In a recent article urging Russia to undertake a “preventive occupation” of this and two other Baltic nations, all of them NATO members, Rostislav Ishchenko, a political analyst close to nationalis­t figures in Moscow, said Latgale’s separate identity could help open the way for a “revision” of Baltic borders.

A recent series of mysterious online appeals called for the establishm­ent of a “Latgalian People’s Republic,” a Latvian version of the Donetsk People’s Republic supported by Russia in Ukraine. Latvia’s Security Police believe the appeals originated in Russia. “They seem to be some kind of provocatio­n to test how we would react,” said an agency official. He said there were no signs of separatist fervor in Latgale itself.

Janis Sarts, the state secretary for Latvia’s Defense Ministry, said regular rotations of NATO troops and aircraft through Latvia had sent a message to Moscow that “the risks would be tremendous” if it tried to copy its Ukrainian playbook in Latvia.
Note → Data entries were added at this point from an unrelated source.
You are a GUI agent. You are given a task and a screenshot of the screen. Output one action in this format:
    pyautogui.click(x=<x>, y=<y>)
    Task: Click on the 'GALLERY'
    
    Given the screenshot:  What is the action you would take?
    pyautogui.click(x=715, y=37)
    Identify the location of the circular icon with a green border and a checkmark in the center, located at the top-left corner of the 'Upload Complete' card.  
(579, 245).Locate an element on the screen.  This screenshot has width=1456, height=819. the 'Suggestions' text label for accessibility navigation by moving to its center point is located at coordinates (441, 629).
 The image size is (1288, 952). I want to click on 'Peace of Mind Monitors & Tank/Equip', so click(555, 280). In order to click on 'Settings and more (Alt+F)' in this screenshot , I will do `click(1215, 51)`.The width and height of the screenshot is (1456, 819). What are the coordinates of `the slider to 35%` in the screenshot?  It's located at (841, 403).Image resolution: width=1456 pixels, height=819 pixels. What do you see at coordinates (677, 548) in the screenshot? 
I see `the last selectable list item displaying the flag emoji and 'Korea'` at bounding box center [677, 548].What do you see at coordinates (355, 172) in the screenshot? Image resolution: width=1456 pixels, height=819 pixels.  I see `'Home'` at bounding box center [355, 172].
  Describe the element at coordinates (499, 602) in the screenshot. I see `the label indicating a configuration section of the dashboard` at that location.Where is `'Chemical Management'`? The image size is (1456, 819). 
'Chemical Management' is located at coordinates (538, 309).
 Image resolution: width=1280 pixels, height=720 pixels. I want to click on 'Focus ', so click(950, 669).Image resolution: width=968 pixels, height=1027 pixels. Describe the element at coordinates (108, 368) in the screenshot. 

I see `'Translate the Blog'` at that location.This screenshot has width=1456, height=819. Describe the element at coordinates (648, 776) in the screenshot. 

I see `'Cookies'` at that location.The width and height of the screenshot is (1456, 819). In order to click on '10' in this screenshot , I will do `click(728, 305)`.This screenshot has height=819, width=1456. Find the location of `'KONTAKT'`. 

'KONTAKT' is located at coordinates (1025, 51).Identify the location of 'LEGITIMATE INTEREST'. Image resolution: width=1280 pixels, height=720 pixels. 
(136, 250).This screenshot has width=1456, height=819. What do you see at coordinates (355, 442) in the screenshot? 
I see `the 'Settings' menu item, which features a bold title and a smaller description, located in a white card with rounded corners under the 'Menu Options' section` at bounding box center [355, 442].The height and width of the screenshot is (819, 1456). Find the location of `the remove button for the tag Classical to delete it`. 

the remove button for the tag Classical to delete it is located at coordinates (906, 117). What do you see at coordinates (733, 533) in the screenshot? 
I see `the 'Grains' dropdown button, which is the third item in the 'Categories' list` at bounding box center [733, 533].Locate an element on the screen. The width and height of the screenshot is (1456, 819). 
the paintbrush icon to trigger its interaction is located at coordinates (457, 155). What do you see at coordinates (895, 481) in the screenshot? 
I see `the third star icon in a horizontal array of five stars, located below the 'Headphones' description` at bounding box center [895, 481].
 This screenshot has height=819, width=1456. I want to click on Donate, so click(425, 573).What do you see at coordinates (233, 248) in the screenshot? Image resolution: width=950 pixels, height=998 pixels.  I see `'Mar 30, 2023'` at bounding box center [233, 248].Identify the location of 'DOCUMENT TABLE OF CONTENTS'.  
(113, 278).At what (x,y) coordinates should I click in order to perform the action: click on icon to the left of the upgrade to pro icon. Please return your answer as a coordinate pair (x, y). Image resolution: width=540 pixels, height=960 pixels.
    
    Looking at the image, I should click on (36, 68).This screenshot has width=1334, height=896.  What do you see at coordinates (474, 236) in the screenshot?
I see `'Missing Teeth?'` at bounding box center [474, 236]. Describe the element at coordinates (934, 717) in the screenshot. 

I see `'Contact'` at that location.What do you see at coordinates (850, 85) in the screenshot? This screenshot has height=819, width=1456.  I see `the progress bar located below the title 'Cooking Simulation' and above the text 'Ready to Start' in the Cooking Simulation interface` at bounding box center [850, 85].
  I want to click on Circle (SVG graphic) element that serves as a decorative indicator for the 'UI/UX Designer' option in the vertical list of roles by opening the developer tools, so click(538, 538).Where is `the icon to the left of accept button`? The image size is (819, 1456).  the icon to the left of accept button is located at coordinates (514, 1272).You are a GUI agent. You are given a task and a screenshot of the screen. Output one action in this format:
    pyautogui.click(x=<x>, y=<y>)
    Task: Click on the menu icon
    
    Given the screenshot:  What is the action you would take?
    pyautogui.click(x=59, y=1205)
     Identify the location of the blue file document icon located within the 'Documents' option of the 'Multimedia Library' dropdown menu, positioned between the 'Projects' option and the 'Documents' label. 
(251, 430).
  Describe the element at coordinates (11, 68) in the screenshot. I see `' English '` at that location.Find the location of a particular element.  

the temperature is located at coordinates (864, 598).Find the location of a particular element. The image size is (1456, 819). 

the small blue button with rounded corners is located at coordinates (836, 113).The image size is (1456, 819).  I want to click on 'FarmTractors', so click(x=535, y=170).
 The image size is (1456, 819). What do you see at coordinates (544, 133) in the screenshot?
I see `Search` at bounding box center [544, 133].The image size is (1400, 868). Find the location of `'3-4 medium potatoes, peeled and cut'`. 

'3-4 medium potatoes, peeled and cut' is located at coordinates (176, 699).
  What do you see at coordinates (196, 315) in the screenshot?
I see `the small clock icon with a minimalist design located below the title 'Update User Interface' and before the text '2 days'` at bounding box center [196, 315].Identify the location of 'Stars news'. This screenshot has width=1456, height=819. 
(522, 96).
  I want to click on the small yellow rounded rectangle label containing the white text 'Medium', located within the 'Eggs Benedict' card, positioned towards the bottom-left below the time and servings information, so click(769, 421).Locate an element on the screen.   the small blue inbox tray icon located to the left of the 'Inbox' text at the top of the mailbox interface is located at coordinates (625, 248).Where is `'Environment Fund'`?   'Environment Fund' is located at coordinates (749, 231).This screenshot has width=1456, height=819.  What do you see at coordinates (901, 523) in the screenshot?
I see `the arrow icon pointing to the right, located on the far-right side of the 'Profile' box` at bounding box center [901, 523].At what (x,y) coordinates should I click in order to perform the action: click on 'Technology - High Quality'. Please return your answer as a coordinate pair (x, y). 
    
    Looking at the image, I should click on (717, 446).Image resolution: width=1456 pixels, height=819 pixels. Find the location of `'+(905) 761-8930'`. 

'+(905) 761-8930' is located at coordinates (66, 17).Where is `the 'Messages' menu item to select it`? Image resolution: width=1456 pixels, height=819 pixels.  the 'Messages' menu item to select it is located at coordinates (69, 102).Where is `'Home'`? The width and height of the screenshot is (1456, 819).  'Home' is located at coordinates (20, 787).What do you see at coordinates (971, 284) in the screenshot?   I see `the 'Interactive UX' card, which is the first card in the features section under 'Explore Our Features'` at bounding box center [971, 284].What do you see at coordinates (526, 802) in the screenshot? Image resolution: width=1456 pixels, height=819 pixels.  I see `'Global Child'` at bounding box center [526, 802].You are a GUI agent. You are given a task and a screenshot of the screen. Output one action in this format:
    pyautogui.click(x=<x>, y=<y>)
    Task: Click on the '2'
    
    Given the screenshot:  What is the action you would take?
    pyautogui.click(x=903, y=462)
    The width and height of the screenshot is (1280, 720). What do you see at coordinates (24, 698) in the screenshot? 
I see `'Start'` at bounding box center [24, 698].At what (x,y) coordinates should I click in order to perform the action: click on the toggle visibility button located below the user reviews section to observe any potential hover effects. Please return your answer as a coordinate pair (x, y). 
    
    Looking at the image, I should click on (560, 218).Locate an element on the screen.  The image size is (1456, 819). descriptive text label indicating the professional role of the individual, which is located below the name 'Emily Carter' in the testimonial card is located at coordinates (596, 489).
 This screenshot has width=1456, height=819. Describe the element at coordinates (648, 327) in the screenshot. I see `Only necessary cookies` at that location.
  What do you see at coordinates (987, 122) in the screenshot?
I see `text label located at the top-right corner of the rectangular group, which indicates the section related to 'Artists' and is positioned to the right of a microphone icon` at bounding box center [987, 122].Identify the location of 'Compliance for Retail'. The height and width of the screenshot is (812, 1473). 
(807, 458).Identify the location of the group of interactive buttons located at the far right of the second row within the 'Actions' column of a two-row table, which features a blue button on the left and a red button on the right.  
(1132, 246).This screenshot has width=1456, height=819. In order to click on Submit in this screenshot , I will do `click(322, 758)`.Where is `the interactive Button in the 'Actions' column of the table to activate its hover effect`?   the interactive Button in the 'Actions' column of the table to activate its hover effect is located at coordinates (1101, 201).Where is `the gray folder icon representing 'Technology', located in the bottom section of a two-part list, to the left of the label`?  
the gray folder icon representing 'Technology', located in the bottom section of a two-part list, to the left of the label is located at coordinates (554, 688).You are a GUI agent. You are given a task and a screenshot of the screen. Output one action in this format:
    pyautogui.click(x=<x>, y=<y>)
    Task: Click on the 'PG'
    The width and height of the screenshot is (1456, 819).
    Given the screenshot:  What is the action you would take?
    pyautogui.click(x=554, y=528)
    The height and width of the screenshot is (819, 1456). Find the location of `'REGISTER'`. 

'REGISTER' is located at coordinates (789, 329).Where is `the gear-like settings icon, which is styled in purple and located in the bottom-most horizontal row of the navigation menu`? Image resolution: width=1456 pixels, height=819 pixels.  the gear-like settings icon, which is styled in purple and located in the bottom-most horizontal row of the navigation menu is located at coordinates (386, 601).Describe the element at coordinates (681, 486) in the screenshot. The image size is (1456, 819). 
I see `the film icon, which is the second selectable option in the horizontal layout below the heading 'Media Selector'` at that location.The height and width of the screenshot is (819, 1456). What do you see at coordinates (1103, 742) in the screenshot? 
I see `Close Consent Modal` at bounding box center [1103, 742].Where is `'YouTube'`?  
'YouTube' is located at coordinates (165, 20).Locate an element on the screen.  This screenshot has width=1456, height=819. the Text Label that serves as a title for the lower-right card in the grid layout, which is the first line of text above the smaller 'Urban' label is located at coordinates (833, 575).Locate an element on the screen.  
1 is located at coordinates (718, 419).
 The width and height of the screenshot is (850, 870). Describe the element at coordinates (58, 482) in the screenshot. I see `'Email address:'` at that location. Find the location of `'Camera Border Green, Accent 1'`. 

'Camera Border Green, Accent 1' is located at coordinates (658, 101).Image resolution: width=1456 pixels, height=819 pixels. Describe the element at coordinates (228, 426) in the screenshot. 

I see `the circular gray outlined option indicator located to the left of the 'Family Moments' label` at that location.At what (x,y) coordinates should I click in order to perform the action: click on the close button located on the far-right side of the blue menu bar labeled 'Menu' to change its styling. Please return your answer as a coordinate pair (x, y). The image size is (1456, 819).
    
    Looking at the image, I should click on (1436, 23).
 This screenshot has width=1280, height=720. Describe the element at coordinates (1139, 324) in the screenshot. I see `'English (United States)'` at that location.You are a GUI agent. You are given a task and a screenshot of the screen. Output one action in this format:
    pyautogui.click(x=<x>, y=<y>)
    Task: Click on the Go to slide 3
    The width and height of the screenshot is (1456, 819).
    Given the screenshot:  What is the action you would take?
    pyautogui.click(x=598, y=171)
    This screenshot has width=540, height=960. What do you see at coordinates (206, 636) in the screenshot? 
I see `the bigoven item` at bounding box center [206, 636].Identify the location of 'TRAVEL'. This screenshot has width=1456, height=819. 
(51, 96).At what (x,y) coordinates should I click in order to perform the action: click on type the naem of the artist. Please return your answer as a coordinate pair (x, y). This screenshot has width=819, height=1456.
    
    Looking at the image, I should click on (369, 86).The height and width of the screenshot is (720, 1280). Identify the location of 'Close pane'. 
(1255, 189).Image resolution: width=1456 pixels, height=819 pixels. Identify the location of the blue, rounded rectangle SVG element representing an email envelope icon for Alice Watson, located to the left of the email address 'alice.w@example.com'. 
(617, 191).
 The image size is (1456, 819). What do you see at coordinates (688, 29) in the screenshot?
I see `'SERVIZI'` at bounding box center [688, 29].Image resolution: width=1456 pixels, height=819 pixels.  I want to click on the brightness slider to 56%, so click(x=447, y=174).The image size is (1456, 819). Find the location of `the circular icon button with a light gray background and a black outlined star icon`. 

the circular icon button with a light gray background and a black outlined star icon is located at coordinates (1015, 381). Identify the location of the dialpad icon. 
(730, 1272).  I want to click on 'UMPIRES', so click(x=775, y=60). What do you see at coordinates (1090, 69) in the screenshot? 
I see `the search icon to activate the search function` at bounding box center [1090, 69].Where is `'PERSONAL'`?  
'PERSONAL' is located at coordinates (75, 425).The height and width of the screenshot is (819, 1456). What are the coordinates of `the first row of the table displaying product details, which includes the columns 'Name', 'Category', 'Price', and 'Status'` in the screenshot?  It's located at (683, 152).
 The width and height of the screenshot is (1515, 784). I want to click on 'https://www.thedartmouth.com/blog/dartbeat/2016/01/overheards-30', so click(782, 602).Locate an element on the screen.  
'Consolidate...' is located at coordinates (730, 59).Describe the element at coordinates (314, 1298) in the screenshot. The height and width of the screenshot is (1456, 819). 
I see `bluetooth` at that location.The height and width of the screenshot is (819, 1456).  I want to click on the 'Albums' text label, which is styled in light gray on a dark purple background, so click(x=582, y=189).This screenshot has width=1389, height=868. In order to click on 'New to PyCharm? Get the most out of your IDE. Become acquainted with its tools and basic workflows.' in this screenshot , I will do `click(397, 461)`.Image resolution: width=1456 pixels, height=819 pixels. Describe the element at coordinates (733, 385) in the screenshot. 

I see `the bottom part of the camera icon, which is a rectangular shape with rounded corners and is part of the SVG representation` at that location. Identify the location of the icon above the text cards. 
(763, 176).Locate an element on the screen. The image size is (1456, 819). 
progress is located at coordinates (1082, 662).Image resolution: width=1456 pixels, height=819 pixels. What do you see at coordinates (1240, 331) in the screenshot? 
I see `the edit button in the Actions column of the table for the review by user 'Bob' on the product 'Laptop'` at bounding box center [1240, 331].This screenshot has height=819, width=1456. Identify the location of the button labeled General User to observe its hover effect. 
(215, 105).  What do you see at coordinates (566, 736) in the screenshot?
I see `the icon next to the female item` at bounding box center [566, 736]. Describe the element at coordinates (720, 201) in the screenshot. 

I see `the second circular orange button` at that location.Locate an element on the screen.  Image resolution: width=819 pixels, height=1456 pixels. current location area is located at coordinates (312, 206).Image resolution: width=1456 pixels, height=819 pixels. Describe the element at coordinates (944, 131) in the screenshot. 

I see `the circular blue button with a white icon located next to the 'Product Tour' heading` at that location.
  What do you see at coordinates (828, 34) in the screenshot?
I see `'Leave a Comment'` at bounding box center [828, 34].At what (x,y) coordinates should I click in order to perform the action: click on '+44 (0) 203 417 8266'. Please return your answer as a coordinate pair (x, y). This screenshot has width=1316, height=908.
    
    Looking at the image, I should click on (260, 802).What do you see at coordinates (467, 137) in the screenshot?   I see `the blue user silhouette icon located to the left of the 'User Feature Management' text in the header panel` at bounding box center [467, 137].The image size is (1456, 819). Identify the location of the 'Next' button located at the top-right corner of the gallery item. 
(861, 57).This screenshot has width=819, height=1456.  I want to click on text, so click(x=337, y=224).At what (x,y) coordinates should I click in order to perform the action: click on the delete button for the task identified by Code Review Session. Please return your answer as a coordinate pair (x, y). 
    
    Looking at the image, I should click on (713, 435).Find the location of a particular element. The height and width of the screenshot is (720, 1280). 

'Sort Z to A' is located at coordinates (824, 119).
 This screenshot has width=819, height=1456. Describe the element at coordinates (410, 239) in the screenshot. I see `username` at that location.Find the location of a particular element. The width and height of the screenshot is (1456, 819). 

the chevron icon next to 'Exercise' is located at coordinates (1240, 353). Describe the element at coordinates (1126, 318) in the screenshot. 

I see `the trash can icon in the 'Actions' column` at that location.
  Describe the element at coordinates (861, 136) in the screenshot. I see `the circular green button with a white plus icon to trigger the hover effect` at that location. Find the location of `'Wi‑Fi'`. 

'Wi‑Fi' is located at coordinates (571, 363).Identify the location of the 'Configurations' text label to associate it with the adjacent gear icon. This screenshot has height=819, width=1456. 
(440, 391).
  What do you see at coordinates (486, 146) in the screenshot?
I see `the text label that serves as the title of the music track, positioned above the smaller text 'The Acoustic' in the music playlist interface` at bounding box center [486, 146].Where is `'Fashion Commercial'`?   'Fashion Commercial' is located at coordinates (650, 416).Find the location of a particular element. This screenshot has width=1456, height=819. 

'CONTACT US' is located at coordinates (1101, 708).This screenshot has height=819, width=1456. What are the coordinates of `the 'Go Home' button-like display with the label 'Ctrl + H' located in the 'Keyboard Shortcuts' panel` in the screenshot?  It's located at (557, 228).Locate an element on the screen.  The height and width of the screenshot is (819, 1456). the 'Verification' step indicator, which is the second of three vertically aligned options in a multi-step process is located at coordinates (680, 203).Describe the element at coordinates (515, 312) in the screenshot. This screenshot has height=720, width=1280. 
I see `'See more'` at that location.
Latvian forces held a joint exercise last month in Rezekne, the Latgale region’s historical and cultural capital.

Edgars Rinkevics, Latvia’s minister of foreign affairs, said Moscow finds it “very difficult psychologi­cally” to accept that Baltic lands it ruled until the 1991 collapse of the Soviet Union are now entrenched in NATO and the European Union.

The region has many reasons to feel separate, set apart by its religion — Catholicis­m instead of the Lutheranis­m favored elsewhere in Latvia — its dying language and its distinct, often nightmaris­h history.

The biggest religion in Rezekne was Judaism until it was obliterate­d by the Nazis, with help from Latvian police officers. The Jewish community — 70 percent of the local population in 1885 — now has just 52 members in a town of more than 30,000 people. “We are the smallest community but have the biggest graveyard,” said Lev Sukhobokov, a local Jewish leader.

Today, in Daugavpils, Latgale’s biggest city, almost half the population is Russian.

Russians are not quite so numerous in Rezekne, but in a 2003 referendum, 55 percent of its voters opposed joining the European Union. In the country over all, 67.5 percent voted in favor of joining. The Russian-speaking mayor, Aleksandrs Bartasevic­s, denounces European sanctions against Russia and worries that NATO will bring trouble, not security.

“What frightens me most is that American soldiers and tanks will appear,” the mayor said. “That is a signal of where the next conflict is happening.”

Ukraine’s conflict finds an echo along a Baltic border.